--- Begin Document section ---
Subshells and Parallel Processing

• Some information taken the Advanced Bash-Scripting Guide section on subshells (http://en.tldp.org/LDP/abs/html/subshells.html)
• Setup:

$ mkdir -p ~/cs370/examples/subshells_parallel_processing
$ cd ~/cs370/examples/subshells_parallel_processing

• Definition: A subshell is a child process launched by a shell (or shell script).

• Running a shell script launches a new process, a subshell.

• A shell script can itself launch subprocesses (subshells).
  • These subshells let the script do parallel processing, in effect executing multiple subtasks simultaneously.

• Example:

        #!/bin/bash
        # subshell-test.sh

        (
        # Inside parentheses, and therefore a subshell . . .
        while [ 1 ]   # Endless loop.
        do
          echo "Subshell running . . ."
        done
        )

        #  Script will run forever,
        #  or at least until terminated by a Ctl-C.

        exit $?  # End of script (but will never get here).

• Run the script: $ ./subshell-test.sh

• And, while the script is running, from a different xterm: $ ps aux | grep subshell-test.sh

        UID       PID   PPID  C STIME TTY      TIME     CMD
        500       2698  2502  0 14:26 pts/4    00:00:00 sh subshell-test.sh
        500       2699  2698 21 14:26 pts/4    00:00:24 sh subshell-test.sh

                  ^^^^

• Analysis: PID 2698, the shell script, launched PID 2699, the subshell.
  • Note: The “UID …” line would be filtered out by the “grep” command, but is shown here for illustrative purposes.
--- End Document section ---
(Exercises)
#1 Print the passage of the subshell notes that begins at the words "while [ 1 ]" and stops after "never get here).".
#2 Name every column heading in the process listing shown in the subshell notes.
The data placed here have no connection to the subshell notes.
--- Begin Given records ---
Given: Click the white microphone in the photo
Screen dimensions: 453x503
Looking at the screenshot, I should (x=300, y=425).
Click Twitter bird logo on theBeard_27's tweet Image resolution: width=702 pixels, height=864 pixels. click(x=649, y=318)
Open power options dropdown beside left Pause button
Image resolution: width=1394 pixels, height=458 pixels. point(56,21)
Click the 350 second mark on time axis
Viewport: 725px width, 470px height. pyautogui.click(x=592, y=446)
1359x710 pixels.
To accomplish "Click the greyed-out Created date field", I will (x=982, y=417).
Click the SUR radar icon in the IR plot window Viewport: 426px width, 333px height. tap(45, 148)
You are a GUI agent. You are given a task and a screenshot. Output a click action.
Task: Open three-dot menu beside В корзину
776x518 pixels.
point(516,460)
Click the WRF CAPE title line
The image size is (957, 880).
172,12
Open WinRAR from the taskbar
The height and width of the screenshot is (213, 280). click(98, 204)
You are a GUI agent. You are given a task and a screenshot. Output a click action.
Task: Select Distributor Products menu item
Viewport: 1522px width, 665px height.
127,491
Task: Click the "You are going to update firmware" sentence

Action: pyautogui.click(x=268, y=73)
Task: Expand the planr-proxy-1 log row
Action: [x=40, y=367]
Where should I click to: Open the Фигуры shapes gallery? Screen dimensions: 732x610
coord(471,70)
--- End Given records ---
(Per-task outputs)
#1
while [ 1 ]   # Endless loop.
        do
          echo "Subshell running . . ."
        done
        )

        #  Script will run forever,
        #  or at least until terminated by a Ctl-C.

        exit $?  # End of script (but will never get here).

#2 UID, PID, PPID, C, STIME, TTY, TIME, CMD